» **Extracted rows**
+ + +
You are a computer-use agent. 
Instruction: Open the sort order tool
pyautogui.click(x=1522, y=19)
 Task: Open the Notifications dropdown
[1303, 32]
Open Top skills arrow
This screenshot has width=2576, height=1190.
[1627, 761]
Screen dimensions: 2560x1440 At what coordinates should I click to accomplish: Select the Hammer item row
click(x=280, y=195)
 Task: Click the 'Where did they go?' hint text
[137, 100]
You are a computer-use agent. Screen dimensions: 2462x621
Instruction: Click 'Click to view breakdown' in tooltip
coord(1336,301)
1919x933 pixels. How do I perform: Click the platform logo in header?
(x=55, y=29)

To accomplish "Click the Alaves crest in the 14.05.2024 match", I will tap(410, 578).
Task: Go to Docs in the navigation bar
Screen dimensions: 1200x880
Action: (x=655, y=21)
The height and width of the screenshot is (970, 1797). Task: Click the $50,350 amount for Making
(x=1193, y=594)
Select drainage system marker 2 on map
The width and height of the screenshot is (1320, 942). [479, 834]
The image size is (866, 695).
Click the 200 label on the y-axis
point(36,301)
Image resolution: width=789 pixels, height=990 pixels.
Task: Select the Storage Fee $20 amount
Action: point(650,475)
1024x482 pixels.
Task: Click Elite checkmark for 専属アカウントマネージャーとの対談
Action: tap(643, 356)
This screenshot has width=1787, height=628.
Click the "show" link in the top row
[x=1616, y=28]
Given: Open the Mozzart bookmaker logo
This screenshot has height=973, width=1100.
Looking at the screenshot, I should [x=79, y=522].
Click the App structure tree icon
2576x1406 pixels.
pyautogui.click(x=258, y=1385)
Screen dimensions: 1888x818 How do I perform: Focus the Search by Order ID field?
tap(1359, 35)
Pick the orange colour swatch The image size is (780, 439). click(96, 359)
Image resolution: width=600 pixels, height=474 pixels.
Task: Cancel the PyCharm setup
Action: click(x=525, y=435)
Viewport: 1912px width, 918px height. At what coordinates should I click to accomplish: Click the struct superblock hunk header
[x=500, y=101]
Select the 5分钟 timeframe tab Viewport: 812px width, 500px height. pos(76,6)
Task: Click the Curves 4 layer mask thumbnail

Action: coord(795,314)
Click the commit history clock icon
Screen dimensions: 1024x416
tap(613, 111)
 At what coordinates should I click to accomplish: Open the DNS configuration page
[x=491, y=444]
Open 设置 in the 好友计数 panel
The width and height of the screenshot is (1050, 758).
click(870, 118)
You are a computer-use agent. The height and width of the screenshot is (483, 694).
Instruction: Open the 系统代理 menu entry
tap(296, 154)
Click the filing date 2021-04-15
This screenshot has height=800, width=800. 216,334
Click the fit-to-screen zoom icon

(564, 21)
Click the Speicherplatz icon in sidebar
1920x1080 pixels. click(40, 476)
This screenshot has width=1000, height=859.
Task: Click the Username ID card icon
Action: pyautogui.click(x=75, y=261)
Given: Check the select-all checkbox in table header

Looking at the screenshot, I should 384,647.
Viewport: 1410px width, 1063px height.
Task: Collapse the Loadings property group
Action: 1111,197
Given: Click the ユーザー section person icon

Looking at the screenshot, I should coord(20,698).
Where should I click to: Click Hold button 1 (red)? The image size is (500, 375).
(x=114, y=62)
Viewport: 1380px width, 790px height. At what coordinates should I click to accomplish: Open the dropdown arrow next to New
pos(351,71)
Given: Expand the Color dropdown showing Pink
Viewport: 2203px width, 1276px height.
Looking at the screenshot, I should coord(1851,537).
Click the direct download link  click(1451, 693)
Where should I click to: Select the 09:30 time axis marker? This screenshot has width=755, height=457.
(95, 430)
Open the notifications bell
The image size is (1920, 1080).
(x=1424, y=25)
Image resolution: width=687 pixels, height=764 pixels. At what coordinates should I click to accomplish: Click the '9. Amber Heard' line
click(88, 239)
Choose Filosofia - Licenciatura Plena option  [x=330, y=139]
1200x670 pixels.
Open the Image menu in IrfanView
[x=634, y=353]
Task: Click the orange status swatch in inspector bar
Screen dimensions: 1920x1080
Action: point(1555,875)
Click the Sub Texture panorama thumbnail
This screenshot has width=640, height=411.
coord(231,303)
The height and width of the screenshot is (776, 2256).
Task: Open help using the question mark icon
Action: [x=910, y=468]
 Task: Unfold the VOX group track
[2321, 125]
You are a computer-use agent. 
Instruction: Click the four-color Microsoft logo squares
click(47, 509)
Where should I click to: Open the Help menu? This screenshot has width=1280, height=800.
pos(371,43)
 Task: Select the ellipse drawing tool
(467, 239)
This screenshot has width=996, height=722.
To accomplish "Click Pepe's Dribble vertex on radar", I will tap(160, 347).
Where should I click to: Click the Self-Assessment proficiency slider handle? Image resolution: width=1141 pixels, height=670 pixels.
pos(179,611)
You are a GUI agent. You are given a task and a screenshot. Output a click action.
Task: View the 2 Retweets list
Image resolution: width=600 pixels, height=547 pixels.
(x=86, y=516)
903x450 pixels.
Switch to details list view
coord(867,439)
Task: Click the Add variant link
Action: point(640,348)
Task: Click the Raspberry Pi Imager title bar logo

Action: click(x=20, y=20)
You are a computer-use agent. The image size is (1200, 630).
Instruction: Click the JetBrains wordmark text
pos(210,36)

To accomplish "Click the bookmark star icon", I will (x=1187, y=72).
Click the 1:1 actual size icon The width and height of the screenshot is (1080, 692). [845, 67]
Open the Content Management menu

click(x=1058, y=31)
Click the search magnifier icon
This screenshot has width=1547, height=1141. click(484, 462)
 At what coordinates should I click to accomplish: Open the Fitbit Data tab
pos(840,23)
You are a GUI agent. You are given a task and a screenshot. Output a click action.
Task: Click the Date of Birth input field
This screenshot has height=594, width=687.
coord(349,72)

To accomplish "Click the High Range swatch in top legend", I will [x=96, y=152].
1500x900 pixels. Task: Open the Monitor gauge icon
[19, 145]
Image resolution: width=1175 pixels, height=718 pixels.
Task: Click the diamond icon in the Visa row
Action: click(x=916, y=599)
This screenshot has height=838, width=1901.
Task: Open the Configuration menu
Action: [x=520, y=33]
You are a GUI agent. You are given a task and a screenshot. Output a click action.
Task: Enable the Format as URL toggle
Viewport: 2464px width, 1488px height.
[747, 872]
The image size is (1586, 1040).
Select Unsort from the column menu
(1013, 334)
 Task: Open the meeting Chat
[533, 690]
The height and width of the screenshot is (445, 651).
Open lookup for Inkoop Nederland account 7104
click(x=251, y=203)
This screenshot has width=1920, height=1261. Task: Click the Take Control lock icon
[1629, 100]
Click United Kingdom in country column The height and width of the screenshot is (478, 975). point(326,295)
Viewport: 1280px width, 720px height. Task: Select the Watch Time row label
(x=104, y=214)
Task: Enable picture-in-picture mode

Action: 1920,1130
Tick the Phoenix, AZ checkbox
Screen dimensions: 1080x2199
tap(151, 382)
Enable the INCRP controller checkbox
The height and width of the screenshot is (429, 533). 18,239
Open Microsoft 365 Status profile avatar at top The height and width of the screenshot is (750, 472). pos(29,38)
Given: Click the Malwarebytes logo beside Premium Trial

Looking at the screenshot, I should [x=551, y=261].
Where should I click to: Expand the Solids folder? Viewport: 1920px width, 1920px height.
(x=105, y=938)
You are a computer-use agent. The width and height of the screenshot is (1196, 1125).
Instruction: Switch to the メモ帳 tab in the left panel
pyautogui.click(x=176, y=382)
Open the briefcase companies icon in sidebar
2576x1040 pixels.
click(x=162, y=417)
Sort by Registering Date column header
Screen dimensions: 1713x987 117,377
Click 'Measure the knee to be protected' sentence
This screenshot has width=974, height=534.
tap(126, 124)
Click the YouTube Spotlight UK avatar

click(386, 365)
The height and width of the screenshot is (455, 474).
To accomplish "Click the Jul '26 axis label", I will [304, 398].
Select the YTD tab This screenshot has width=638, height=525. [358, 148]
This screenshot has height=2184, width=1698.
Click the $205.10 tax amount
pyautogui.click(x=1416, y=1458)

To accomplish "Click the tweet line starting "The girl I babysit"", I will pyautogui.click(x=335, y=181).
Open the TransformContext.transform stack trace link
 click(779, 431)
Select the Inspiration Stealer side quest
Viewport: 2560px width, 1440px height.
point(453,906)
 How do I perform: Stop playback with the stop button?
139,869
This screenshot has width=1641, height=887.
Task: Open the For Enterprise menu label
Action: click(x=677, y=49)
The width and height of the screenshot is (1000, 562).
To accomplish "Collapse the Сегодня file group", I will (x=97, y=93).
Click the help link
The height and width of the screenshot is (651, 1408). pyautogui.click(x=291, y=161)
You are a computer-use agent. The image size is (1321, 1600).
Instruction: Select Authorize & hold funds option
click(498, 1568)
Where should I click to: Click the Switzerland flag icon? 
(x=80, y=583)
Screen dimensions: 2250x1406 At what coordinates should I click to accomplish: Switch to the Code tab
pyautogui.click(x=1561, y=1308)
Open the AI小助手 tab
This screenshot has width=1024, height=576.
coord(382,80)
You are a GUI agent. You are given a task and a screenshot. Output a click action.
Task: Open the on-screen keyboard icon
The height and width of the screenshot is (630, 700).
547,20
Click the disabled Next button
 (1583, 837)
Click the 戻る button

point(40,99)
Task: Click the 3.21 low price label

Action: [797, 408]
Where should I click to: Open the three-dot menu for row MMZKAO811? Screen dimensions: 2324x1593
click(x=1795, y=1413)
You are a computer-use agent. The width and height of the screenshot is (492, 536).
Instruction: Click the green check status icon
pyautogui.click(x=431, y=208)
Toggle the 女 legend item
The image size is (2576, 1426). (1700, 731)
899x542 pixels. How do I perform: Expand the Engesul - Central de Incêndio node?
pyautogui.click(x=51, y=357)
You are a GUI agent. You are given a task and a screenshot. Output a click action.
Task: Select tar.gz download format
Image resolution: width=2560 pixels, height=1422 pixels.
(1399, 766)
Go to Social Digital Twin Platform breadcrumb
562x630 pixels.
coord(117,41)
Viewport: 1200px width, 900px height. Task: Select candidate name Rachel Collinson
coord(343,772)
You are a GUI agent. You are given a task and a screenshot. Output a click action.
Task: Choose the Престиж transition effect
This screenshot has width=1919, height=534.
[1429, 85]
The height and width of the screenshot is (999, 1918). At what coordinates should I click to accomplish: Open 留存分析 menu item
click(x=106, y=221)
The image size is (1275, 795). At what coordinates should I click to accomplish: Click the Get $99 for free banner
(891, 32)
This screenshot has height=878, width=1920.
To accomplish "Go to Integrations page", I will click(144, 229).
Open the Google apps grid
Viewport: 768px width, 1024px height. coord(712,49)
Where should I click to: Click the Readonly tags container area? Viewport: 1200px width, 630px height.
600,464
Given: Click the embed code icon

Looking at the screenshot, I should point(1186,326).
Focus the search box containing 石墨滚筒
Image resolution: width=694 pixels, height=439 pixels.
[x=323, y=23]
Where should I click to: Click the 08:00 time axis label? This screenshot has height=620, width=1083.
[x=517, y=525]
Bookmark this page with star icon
+ + +
» **Exercise instructions**
Can you duplicate the rows above, copying the stretch from the line that contains "Viewport: 1280px width, 720px" through the line that contains "(x=80, y=583)", both ends included?

» **Worked solution**
Viewport: 1280px width, 720px height. Task: Select the Watch Time row label
(x=104, y=214)
Task: Enable picture-in-picture mode

Action: 1920,1130
Tick the Phoenix, AZ checkbox
Screen dimensions: 1080x2199
tap(151, 382)
Enable the INCRP controller checkbox
The height and width of the screenshot is (429, 533). 18,239
Open Microsoft 365 Status profile avatar at top The height and width of the screenshot is (750, 472). pos(29,38)
Given: Click the Malwarebytes logo beside Premium Trial

Looking at the screenshot, I should [x=551, y=261].
Where should I click to: Expand the Solids folder? Viewport: 1920px width, 1920px height.
(x=105, y=938)
You are a computer-use agent. The width and height of the screenshot is (1196, 1125).
Instruction: Switch to the メモ帳 tab in the left panel
pyautogui.click(x=176, y=382)
Open the briefcase companies icon in sidebar
2576x1040 pixels.
click(x=162, y=417)
Sort by Registering Date column header
Screen dimensions: 1713x987 117,377
Click 'Measure the knee to be protected' sentence
This screenshot has width=974, height=534.
tap(126, 124)
Click the YouTube Spotlight UK avatar

click(386, 365)
The height and width of the screenshot is (455, 474).
To accomplish "Click the Jul '26 axis label", I will [304, 398].
Select the YTD tab This screenshot has width=638, height=525. [358, 148]
This screenshot has height=2184, width=1698.
Click the $205.10 tax amount
pyautogui.click(x=1416, y=1458)

To accomplish "Click the tweet line starting "The girl I babysit"", I will pyautogui.click(x=335, y=181).
Open the TransformContext.transform stack trace link
 click(779, 431)
Select the Inspiration Stealer side quest
Viewport: 2560px width, 1440px height.
point(453,906)
 How do I perform: Stop playback with the stop button?
139,869
This screenshot has width=1641, height=887.
Task: Open the For Enterprise menu label
Action: click(x=677, y=49)
The width and height of the screenshot is (1000, 562).
To accomplish "Collapse the Сегодня file group", I will (x=97, y=93).
Click the help link
The height and width of the screenshot is (651, 1408). pyautogui.click(x=291, y=161)
You are a computer-use agent. The image size is (1321, 1600).
Instruction: Select Authorize & hold funds option
click(498, 1568)
Where should I click to: Click the Switzerland flag icon? 
(x=80, y=583)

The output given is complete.